[Dataset records — start]

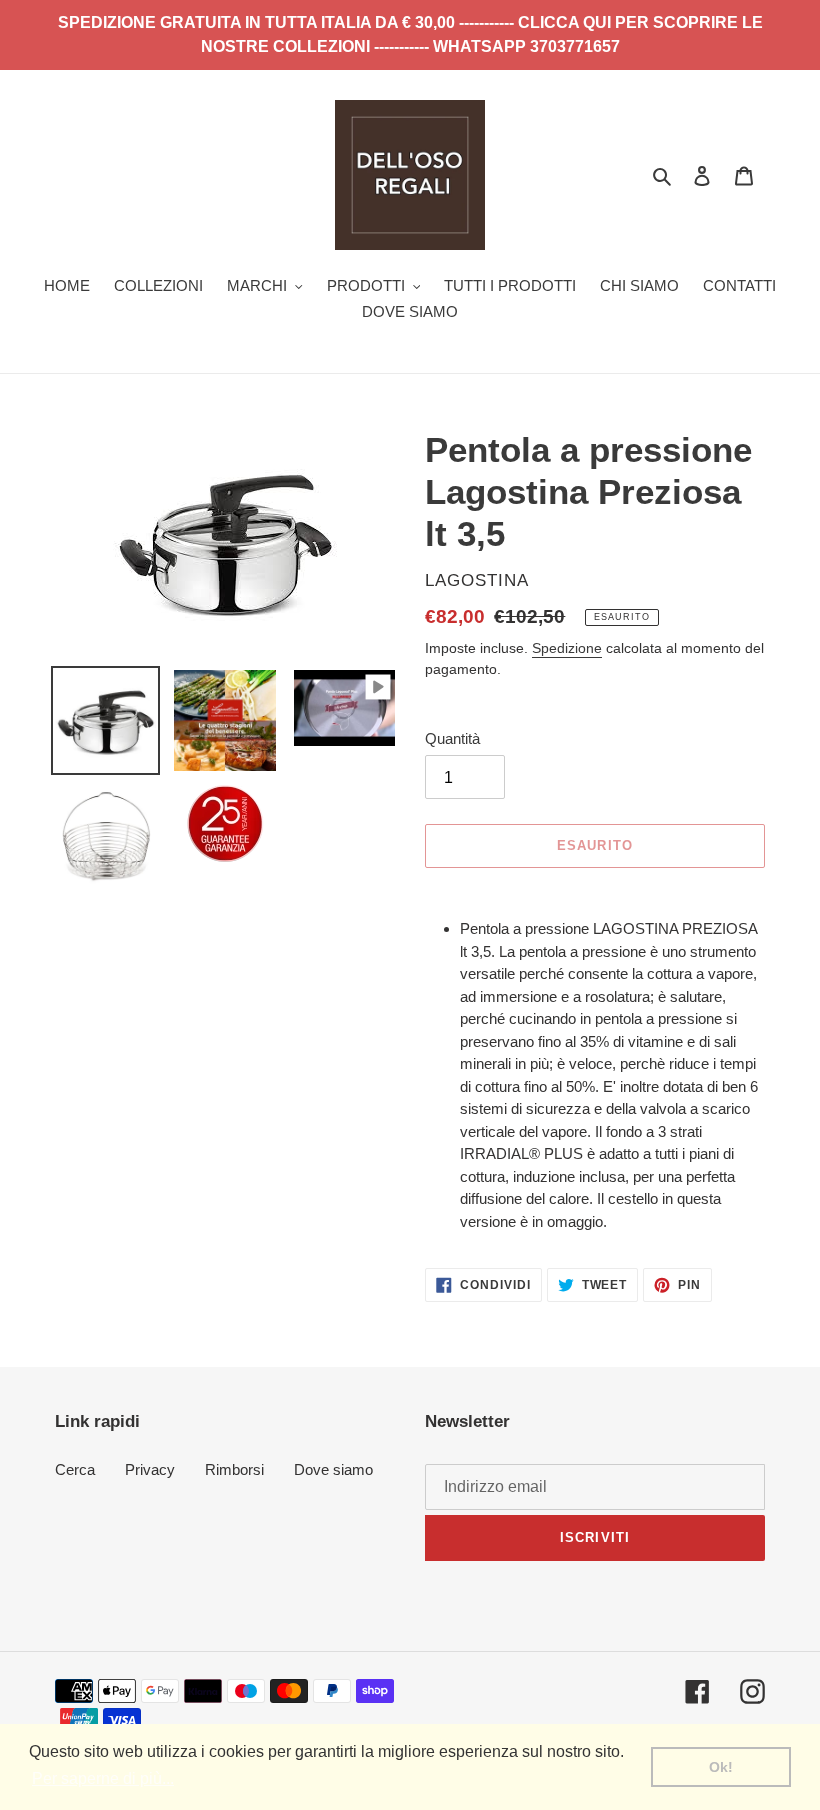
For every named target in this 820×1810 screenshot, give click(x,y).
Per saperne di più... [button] (103, 1778)
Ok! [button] (721, 1767)
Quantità (452, 738)
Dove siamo (333, 1469)
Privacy (150, 1469)
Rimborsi (234, 1469)
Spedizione (567, 648)
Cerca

[Dataset records — finish]

● **Requirement**
The records above are to be repeated word for word, with the pictures omitted.

● **Answer section**
For every named target in this 820×1810 screenshot, give click(x,y).
Per saperne di più... [button] (103, 1778)
Ok! [button] (721, 1767)
Quantità (452, 738)
Dove siamo (333, 1469)
Privacy (150, 1469)
Rimborsi (234, 1469)
Spedizione (567, 648)
Cerca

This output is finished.